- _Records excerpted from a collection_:
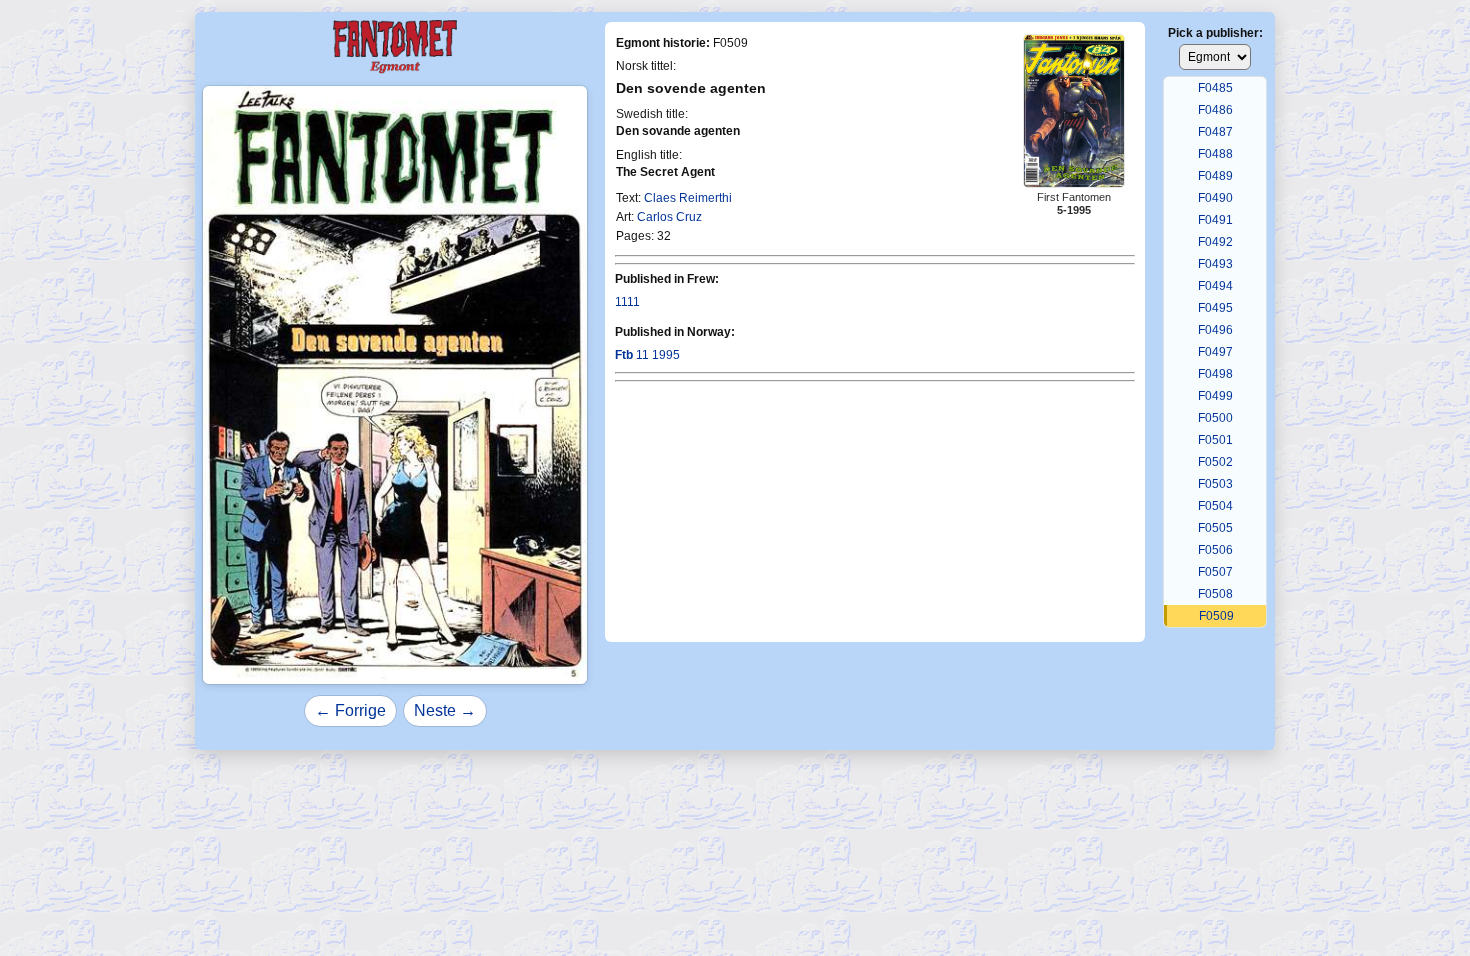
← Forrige (350, 710)
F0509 (1216, 616)
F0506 (1215, 550)
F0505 (1215, 528)
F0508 (1215, 594)
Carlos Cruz (669, 217)
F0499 (1215, 396)
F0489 (1215, 176)
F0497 (1215, 352)
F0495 (1215, 308)
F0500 (1215, 418)
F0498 (1215, 374)
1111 (627, 302)
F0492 (1215, 242)
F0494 (1215, 286)
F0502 (1215, 462)
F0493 (1215, 264)
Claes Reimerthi (688, 198)
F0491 (1215, 220)
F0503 (1215, 484)
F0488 (1215, 154)
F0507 (1215, 572)
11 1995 (647, 355)
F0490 (1215, 198)
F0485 (1215, 88)
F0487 (1215, 132)
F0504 (1215, 506)
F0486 (1215, 110)
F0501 (1215, 440)
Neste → (445, 710)
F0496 (1215, 330)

- _Assignment_: Only the lines from the one with "F0502 (1215, 462)" through the last line above should be restated, word for word.

- _Answer to this task_:
F0502 (1215, 462)
F0493 (1215, 264)
Claes Reimerthi (688, 198)
F0491 (1215, 220)
F0503 (1215, 484)
F0488 (1215, 154)
F0507 (1215, 572)
11 1995 (647, 355)
F0490 (1215, 198)
F0485 (1215, 88)
F0487 (1215, 132)
F0504 (1215, 506)
F0486 (1215, 110)
F0501 (1215, 440)
Neste → (445, 710)
F0496 (1215, 330)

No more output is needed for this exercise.